[Bug 2474] [SER] Can fully-normalized be implemented?

http://www.w3.org/Bugs/Public/show_bug.cgi?id=2474





------- Additional Comments From mike@saxonica.com  2005-12-13 13:14 -------
I think this comes down to a question of the definition (or our interpretation
of the definition) of "fully normalized".

We refer to CharMod, which says this:

Text is fully-normalized if... the text is in a Unicode encoding form, is
include-normalized and none of the constructs comprising the text begin with a
composing character or a character escape representing a composing character;

Text is include-normalized if... the text is Unicode-normalized and does not
contain any character escapes or includes whose expansion would cause the text
to become no longer Unicode-normalized; 

The definition of "includes" is: An include is an instance of a syntactic device
specified in a language to include text at the position of the include,
replacing the include itself. Examples of includes are entity references in XML,
@import rules in CSS and the #include preprocessor statement in C/C++.
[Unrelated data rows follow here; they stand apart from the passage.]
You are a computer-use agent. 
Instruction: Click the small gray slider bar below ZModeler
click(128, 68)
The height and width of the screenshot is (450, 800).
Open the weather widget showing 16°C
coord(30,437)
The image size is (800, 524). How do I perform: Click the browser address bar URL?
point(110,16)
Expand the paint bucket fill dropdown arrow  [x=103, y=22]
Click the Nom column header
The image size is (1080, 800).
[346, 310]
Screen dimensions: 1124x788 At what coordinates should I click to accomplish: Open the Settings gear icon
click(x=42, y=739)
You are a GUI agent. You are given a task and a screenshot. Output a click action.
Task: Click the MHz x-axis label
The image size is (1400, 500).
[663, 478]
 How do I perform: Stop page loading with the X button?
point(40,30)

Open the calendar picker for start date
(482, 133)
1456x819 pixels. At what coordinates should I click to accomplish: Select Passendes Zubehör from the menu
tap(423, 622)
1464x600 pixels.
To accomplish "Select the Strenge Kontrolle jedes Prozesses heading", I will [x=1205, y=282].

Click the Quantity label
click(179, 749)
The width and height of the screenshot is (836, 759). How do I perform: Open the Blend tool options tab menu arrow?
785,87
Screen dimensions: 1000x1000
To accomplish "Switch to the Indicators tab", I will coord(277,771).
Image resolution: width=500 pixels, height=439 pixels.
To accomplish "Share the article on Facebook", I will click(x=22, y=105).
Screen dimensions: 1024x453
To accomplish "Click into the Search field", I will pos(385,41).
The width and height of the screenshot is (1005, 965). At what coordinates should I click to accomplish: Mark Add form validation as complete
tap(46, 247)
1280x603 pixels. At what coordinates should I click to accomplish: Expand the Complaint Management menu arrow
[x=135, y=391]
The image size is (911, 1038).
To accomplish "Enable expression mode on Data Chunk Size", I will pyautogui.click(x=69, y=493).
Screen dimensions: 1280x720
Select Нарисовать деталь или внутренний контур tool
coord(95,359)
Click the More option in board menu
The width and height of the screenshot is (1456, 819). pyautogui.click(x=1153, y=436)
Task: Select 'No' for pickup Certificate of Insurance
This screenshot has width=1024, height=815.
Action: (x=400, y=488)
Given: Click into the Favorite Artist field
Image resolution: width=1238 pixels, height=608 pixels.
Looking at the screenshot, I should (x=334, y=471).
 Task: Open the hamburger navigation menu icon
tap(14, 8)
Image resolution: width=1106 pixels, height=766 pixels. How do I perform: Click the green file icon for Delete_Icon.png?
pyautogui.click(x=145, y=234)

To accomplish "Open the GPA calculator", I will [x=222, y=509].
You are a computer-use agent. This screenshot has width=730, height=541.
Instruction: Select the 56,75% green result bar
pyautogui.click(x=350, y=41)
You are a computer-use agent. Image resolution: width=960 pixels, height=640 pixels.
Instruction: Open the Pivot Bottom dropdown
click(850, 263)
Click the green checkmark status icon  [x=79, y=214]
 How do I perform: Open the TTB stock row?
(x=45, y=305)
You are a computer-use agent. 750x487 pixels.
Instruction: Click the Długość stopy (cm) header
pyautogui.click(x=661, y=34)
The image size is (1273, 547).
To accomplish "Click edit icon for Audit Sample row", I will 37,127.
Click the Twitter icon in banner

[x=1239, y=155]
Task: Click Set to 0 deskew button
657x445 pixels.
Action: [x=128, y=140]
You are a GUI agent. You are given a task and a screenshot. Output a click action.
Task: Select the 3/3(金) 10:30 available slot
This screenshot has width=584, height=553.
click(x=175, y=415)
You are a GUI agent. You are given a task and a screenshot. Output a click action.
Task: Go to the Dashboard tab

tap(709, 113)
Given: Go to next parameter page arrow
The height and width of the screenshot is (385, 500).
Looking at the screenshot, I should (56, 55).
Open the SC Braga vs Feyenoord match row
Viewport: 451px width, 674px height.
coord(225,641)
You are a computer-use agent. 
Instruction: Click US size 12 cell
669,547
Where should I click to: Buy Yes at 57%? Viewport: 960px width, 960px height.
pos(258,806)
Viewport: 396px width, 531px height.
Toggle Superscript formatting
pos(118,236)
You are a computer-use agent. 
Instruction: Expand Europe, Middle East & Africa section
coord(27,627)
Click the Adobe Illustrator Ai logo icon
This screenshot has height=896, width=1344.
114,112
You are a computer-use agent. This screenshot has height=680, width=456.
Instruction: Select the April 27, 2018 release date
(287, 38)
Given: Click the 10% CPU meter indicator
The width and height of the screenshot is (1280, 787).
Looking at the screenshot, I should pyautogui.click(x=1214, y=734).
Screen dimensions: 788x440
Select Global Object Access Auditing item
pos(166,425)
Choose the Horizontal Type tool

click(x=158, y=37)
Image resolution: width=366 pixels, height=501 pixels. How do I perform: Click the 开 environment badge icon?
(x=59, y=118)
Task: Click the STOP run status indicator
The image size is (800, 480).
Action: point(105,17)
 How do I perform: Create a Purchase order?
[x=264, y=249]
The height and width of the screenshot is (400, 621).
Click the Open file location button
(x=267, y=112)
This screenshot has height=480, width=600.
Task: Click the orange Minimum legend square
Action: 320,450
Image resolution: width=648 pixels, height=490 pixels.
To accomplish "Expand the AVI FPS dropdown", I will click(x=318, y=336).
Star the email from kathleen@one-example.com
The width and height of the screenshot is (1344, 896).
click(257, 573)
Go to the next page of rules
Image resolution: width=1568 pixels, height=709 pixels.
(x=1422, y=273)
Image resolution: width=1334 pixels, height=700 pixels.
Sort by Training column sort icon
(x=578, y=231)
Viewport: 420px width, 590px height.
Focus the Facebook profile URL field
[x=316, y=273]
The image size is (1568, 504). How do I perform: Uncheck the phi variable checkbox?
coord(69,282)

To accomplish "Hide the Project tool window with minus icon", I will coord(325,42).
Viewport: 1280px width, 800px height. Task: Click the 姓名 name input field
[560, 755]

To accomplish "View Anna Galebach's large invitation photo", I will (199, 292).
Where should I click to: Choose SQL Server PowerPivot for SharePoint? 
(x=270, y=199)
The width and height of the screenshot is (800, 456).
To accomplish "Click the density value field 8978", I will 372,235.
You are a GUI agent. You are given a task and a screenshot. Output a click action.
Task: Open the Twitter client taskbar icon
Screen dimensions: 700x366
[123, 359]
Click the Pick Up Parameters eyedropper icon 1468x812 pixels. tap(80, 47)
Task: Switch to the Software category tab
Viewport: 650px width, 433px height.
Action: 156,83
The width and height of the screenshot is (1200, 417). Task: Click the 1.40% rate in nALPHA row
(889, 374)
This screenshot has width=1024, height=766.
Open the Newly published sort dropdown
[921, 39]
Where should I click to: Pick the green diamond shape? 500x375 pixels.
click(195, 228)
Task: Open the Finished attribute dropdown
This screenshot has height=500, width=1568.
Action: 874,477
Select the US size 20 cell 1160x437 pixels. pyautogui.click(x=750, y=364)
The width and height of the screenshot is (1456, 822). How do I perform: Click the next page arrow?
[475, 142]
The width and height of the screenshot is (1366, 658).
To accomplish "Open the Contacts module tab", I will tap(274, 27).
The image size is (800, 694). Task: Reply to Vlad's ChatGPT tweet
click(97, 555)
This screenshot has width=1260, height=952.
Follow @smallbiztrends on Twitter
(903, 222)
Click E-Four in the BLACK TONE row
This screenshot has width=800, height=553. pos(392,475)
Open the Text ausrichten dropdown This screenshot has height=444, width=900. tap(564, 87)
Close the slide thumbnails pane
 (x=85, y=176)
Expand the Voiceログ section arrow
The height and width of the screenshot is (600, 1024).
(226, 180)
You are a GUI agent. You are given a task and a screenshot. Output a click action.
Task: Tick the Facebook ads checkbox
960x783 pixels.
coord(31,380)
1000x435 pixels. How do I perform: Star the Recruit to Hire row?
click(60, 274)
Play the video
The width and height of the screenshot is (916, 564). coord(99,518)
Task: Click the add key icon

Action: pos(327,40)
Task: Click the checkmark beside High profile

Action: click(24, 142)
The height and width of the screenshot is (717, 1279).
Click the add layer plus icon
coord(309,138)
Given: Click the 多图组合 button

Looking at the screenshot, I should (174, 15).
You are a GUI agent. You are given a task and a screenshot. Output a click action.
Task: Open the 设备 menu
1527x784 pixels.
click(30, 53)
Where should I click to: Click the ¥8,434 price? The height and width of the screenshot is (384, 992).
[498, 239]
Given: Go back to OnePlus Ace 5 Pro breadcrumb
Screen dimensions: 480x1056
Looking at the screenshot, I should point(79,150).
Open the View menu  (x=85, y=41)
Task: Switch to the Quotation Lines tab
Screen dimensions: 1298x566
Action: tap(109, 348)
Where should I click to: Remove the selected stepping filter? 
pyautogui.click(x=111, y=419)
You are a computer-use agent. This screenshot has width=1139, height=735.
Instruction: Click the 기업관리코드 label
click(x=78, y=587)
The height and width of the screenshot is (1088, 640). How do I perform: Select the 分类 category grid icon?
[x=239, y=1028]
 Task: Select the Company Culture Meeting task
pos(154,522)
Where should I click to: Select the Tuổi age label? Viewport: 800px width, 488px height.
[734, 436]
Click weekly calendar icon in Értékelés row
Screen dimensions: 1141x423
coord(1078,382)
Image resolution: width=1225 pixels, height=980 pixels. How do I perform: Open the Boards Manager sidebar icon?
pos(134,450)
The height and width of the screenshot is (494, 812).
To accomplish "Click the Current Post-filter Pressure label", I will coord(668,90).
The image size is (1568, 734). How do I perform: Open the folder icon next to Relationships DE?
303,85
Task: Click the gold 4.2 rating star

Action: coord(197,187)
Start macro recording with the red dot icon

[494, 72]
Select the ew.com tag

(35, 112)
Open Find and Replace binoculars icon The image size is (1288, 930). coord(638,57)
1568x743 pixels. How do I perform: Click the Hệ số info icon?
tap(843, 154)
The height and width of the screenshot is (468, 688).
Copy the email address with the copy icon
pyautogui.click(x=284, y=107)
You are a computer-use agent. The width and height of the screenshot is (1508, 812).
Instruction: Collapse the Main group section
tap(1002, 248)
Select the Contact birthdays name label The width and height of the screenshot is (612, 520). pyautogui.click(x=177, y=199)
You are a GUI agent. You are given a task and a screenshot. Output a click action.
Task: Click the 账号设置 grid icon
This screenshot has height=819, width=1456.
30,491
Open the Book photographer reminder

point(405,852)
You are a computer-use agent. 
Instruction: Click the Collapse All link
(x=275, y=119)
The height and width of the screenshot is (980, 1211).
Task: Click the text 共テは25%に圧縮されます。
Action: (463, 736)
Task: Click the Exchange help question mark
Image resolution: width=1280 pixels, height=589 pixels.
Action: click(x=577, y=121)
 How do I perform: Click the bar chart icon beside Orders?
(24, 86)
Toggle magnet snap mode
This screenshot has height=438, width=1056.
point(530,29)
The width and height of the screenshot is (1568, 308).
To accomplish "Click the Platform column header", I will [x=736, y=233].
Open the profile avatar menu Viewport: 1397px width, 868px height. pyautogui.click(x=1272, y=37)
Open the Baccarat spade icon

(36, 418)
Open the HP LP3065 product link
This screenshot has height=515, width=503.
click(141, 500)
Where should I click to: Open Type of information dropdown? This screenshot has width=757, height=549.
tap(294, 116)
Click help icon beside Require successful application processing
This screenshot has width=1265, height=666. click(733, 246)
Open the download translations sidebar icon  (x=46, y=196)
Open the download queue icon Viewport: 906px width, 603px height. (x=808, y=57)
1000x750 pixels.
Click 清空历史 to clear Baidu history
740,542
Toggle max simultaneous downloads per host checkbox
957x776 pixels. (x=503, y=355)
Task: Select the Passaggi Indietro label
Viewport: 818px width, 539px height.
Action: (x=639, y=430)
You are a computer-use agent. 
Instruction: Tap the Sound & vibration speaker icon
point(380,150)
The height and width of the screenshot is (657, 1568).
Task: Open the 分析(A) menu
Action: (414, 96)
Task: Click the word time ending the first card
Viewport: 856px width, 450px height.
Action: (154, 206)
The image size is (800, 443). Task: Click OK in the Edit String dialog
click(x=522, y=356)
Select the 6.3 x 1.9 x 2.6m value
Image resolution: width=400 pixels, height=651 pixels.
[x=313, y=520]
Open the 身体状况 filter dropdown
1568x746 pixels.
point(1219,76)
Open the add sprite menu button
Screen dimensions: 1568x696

Colin seems to be assuming that an XInclude element is an "include" in this
sense. We decided that it was not. XInclude operates at a higher level of the
stack than we do: from our perspective it is an application-level construct, not
a "syntactic device". It's no different from <xsl:include> or <xsd:include>: we
can't be expected to understand the semantics of every element in every XML
vocabulary.

Entity references are "includes" in this sense, but the serializer never
generates them, so they don't affect the outcome.

I think the only difference between "fully-normalized" and NFC, as far as our
serialization spec is concerned, is that with "fully-normalized" the output
cannot start with a composing character or a character escape representing a
composing character.

Michael Kay

Received on Tuesday, 13 December 2005 13:15:16 UTC